## Written request 1
Where was the essay on Zazen below first published?
## Written request 2
Reproduce the essay on Zazen below starting at "Fear is my personal" and ending at "purer each time.", renaming "lion" as "tiger".

## Text section
────────────────────

Notes from a Courageous Coward

I wrote this in 2012. It’s still meaningful. It was originally published in the YTTC’s magazine. Thanks, Roy! Namaste!

 

In Zazen, realisation means both to make real, and to understand, or apprehend. Both senses are important. What you make real is not some seed of yourself that requires watering. It’s not something that accumulates with practice, even (though practice is important). It’s what is real already, both in yourself, and in the whole universe, which, by ‘just sitting’ becomes manifest.

It’s no coincidence that ‘asana’ means ‘sitting’ too – ‘sitting’ into a posture, with complete awareness, is also realisation in this sense.

The experience of ‘just sitting’ in padmasana (or whatever other cross-legged position is comfortable) is a really useful addition to your Yoga practice, but if it’s also a chance to experience and create reality, without delusions, then it is more important than that. Delusions, like fears, greed, egotism and other limitations, create pain, fear and suffering.  Zazen, complimenting Yoga, lifts us out of these limitations, realising freedom.

In Zazen, I find myself meeting the raw adrenal rush of fear again and again: I recall the reactive parent, nagging, and then denigrating the kids: ‘why haven’t you cleaned up yet?’ ‘you’re so lazy!’  ‘how are you going to survive if you can’t look after your things?’ Then there’s the post-traumatic stuck-record reel of a housefire that plays itself out endlessly: if only, if only, if only… or the spectre of Death leering at my murmuring heart: will it skip a beat? Will it start after? What if it won’t? Money worries repeat like an earworm, totting up sums: forgot to pay her; still have that outstanding… Letting these go, I realise I’m just sitting, eyes horizontal, nose vertical. For a long moment, there’s nothing but a hiss between my ears, awareness of a swallow chittering on a wire, the wind, the rain, sounds outside and within, all being together without the need for conscious commentary. Dynamic stillness. All too soon the trumpets of self-congratulation sound some thought like, ‘I did it!’ and I’m back in the maze of thinking.

Realising that ‘I’ am empty is thrilling: the ’empty self’ contains a universe of humility. It’s the realisation that ‘I’ am temporary, as passing as a thought. Strangely, this is empowering and liberating. It is all like this. I am like it all, and so I open to the possibility that, being part of all this, it is best if I act in the best interests of all. We are all involved in the situation, dynamic as it is, living, and then not, being conscious, and then just being.

Fear is my personal challenge. Like the lion in the Wizard of Oz, I can act brave, but I cower at the pettiest threat, at least inwardly. Yet even fear, if it has nothing to hold, cannot constrain me. Like Zazen or Yoga itself, this is a practical way of dealing with the terror, the horror, and even the tedium of waiting for acceptance of my broken offering. I come back to it again and again, finding a different way of being with it each time, each realisation beginning again without progress or accumulation of wisdom, yet deepening in satisfaction, like drinking from a well that becomes purer each time.

To understand reality is to apprehend, to grab onto what is happening, right here, right now. This is like riding a wild horse: so much dynamism exists in the moment to moment awareness of reality that it becomes almost impossible to stay with every change. Almost impossible, but not quite: practice does make things easier, in this second sense. You get better at being here, you learn more each time.

────────────────────

## Data segment
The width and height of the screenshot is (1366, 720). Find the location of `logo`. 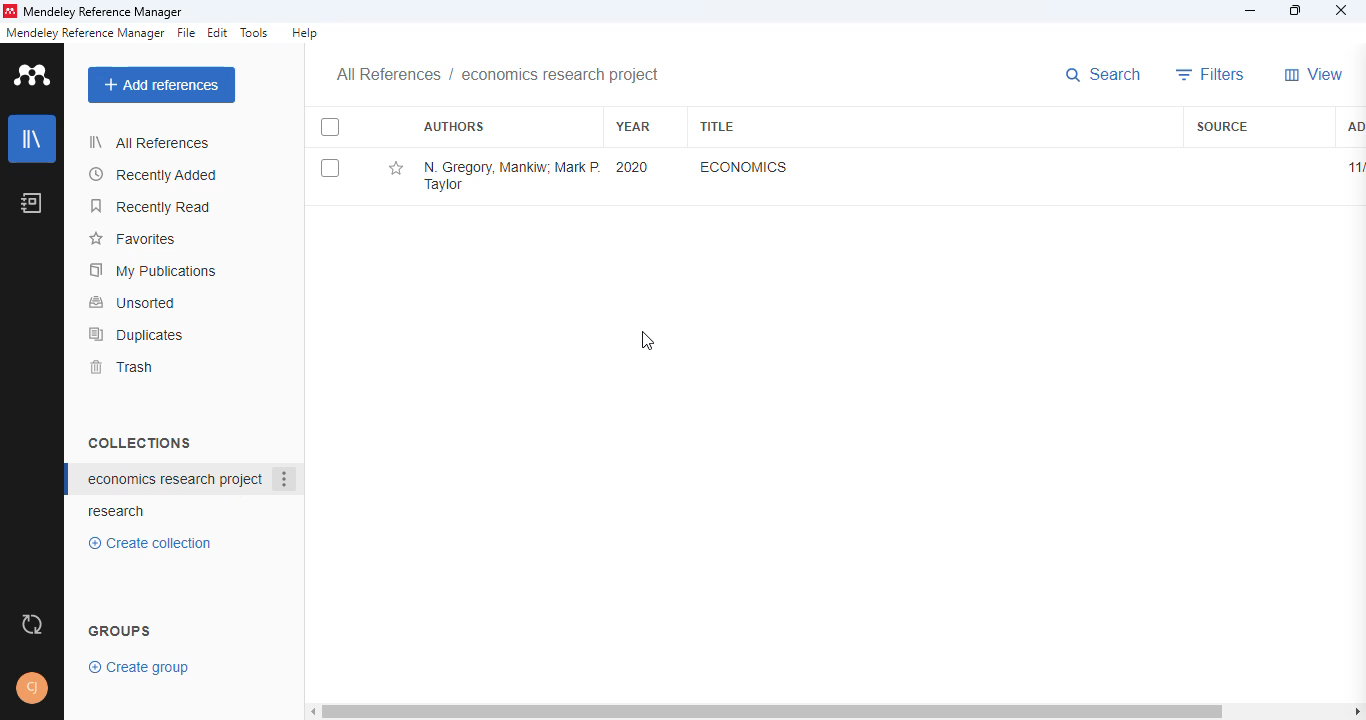

logo is located at coordinates (9, 11).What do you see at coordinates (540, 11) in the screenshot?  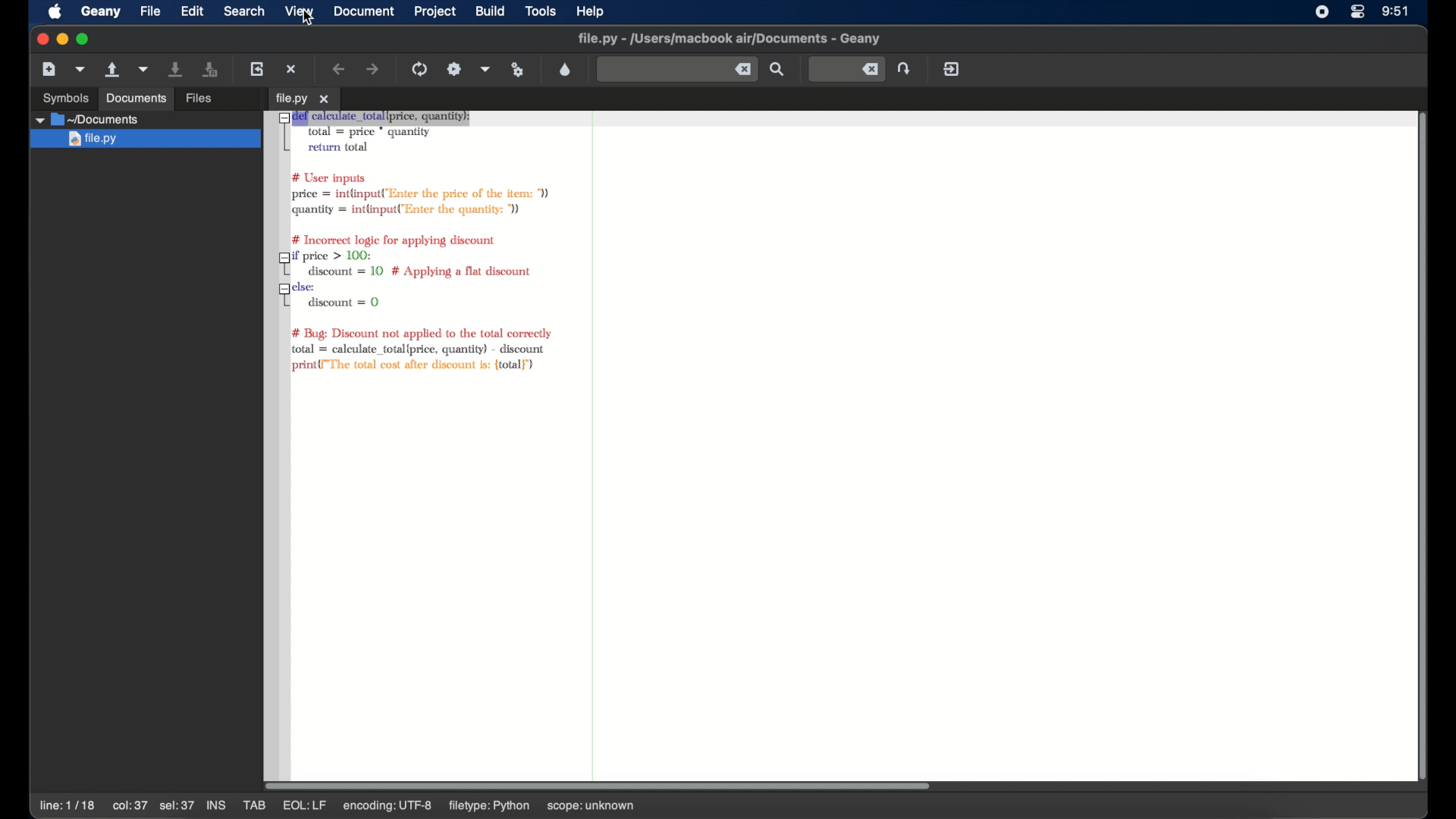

────────────────────

## Correct output 1
In the YTTC's magazine.

## Correct output 2
Fear is my personal challenge. Like the tiger in the Wizard of Oz, I can act brave, but I cower at the pettiest threat, at least inwardly. Yet even fear, if it has nothing to hold, cannot constrain me. Like Zazen or Yoga itself, this is a practical way of dealing with the terror, the horror, and even the tedium of waiting for acceptance of my broken offering. I come back to it again and again, finding a different way of being with it each time, each realisation beginning again without progress or accumulation of wisdom, yet deepening in satisfaction, like drinking from a well that becomes purer each time.